Several of the other executives expressed contrition for not catching large requests for opioids more quickly.
The executives were summoned to address their roles in a public health crisis that kills 115 Americans per day, according to some estimates. Tuesday’s hearing — which has drawn comparisons to historic congressional hearings with tobacco company executives in 1994 — took up alleged pill dumping, or loading towns with excessive amounts of opioids, particularly in West Virginia.
The hearing is expected to be the most high-profile part of a congressional effort to address the crisis. Energy and Commerce is expected to mark up two dozen opioid-related bills Wednesday, and an additional spate of measures the following week, with a goal of having legislation ready for the House floor by Memorial Day.
Lawmakers on the panel showed bipartisan interest in trying to force the executives to take responsibility and chastised several of them for not being upfront with details.

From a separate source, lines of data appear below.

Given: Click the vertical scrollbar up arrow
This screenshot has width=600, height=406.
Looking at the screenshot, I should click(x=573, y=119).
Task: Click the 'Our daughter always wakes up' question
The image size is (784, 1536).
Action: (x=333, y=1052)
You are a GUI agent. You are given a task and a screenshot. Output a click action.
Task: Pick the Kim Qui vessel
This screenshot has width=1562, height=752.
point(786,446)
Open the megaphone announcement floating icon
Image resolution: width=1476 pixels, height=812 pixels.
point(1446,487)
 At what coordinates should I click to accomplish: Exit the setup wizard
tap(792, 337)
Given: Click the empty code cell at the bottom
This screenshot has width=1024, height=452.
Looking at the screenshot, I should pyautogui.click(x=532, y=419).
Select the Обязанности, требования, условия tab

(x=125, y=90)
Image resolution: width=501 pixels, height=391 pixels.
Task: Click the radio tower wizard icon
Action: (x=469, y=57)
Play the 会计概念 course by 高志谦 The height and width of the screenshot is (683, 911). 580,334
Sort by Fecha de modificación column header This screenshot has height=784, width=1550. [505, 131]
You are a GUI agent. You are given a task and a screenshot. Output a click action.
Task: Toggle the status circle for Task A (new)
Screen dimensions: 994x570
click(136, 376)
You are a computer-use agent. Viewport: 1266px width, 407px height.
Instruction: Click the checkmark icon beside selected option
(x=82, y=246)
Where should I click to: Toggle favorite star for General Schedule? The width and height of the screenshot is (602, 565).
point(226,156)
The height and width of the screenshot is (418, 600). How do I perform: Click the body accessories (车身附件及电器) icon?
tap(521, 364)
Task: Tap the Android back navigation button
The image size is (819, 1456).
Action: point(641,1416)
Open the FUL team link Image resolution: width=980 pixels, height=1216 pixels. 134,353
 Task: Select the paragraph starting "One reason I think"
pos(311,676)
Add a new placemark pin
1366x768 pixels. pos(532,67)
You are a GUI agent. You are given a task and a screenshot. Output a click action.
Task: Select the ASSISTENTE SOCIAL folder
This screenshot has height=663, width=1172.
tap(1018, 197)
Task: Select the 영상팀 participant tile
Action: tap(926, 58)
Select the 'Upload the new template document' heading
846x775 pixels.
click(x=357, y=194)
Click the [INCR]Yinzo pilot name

Energy and Commerce Chairman Greg Walden (R-Ore.) recounted how one West Virginia town of about 400 people received 9 million opioid pills in two years and how a single pharmacy in a town of 1,800 people got 17 million opioid pills in a decade.
Since the 1970s, drug distributors have been responsible for flagging suspicious orders and monitoring sales — something Walden suggested has not been done.
“It is difficult to not be troubled by the compliance efforts of our nation’s distributors,” Walden said.
The executives largely shifted blame, despite their role in supplying the drugs at the center of the nationwide crisis. And they said updated technology allows them to act more quickly than years ago.
“There is no question that a key driver of the crisis, as the CDC has said, is the overprescribing of opioids by doctors across the country. At the same time there were certainly pharmacies in West Virginia that were bad actors that McKesson itself terminated,” said McKesson Corp. Chairman and CEO John Hammergren. “In hindsight, we would have liked us to have seen us move much more quickly to address the issues with these pharmacies.”
AmerisourceBergen Chairman Steven Collis said the company isn’t equipped to override the decision of health professionals who want to prescribe opioids for legitimate health reasons.
“Our place in the supply chain provides AmerisourceBergen Drug Corporation with neither the information nor the expertise to override clinical decisions by trained doctors and pharmacists or to determine the appropriate supply of medications,” Collis said in written testimony to lawmakers.
Three of the companies that testified — McKesson, Cardinal Health and AmerisourceBergen — account for about 85 percent of the opioid drug supply, Walden said.
“They are the chokepoints in the U.S. prescription drug supply chain,” Walden said. Addressing the executives, he said, “you are at the frontlines of the defense of this crisis.”